Vers 20 heures, l’état-major de la Garde nationale, place Vendôme, et la préfecture de police sont au mains des insurgés alors que l’Hôtel de Ville est encerclé. Les ordres du Comité Central sont alors purement défensifs : « barricades partout. Ne pas attaquer ». Le bataillon de Garde nationaux cernant l’Hôtel de Ville se retire pour laisser Jules Ferry, alors maire de Paris, abandonner le bâtiment à l’insurrection. Vers 23 heures, le bâtiment est envahi, et le comité central de la Garde nationale s’y installe.
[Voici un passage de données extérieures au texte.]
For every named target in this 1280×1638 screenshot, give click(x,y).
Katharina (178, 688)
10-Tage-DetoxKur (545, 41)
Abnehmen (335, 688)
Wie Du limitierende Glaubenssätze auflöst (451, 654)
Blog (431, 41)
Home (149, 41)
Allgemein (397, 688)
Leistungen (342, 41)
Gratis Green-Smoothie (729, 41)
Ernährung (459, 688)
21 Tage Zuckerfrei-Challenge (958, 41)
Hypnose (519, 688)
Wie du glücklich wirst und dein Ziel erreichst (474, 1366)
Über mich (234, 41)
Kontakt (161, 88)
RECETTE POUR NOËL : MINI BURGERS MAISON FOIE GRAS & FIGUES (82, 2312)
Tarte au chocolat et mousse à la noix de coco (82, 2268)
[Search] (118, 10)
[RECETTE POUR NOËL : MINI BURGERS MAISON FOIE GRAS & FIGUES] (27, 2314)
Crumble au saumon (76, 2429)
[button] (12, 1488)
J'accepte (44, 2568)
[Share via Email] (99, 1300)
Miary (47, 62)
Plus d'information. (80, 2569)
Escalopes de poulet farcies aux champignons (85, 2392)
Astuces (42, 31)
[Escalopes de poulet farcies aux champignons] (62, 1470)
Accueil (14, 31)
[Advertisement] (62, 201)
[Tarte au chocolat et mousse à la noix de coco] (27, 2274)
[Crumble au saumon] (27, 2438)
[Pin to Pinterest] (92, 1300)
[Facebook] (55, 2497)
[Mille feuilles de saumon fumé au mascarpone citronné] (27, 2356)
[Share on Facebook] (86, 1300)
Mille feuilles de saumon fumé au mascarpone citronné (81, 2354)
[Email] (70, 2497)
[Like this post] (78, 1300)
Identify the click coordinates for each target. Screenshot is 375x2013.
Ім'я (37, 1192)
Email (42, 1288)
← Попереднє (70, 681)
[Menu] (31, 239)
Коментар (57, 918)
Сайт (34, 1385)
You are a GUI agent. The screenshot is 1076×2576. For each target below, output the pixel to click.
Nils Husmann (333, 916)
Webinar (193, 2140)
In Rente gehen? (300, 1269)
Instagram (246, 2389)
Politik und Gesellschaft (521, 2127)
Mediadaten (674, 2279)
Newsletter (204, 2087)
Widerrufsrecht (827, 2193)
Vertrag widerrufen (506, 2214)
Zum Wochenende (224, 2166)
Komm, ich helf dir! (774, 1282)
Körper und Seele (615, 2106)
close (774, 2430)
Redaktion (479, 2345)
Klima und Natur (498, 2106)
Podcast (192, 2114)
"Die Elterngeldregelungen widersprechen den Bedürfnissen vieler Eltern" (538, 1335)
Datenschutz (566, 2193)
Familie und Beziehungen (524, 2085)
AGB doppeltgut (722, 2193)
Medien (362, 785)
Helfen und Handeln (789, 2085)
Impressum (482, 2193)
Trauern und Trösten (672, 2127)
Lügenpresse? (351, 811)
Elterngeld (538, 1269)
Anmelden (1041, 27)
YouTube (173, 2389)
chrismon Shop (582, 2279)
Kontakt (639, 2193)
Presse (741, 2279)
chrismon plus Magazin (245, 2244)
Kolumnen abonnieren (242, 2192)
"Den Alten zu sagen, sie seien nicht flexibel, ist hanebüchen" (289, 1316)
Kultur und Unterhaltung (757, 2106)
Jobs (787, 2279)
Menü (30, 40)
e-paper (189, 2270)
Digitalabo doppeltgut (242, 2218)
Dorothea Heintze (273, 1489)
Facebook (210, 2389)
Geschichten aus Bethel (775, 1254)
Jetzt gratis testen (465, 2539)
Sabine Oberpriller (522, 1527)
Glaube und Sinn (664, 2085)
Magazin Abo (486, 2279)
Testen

Dans la journée le général Lecomte fut fusillé par ses soldats, en même temps que le général Clément Thomas, massacreur de la révolution de 1848, reconnu près de la place Pigalle par un lieutenant de la Garde Nationale. L’armée et le gouvernement sont en déroute.
Le jour même le comité central de la Garde Nationale, devenu seul maître de Paris, appelle à des élections qui se dérouleront le 26 mars. La Commune est proclamée deux jours plus tard et durera jusqu’à la Semaine sanglante (21 au 28 mai 1871), durant laquelle Adolphe Thiers et ces chiens finirent par rentrer dans Paris en y déclenchant un bain de sang (entre 20.000 et 30.000 morts). Avec à peine deux mois d’existence, la Commune de Paris sera alors l’un des plus important laboratoire de l’histoire du socialisme révolutionnaire. Ébauchant une société démocratique, la Commune choisit de mettre en place des mandats impératifs pour ces représentants élus par tous (mais pas encore par toutes, le suffrage “universel” restant masculin même si le vote des femmes fut envisagé). Les entreprises abandonnées sont saisies et remises aux mains de coopératives ouvrières afin de relancer la production et supprimer le chômage et la misère. La liberté de la presse est ré-affirmée dès le 19 mars, allant jusqu’à laisser les journaux anti-communards paraître en pleine insurrection. Les fonctionnaires manquants (justice, enseignement) sont remplacés par des citoyens élus par le peuple, et leurs salaires sont plafonnés à celui d’un ouvrier. Le 2 avril, la séparation de l’Église et de l’Etat est votée et les biens de l’Église saisis.
Il faudra par la suite plusieurs dizaines d’années à la Troisième République pour réaliser ne serait-ce que la moitié des avancées sociales et politiques que réalisa la Commune en deux mois, et encore aujourd’hui, beaucoup de ces réalisations restent la hantise de nos politicards bourgeois.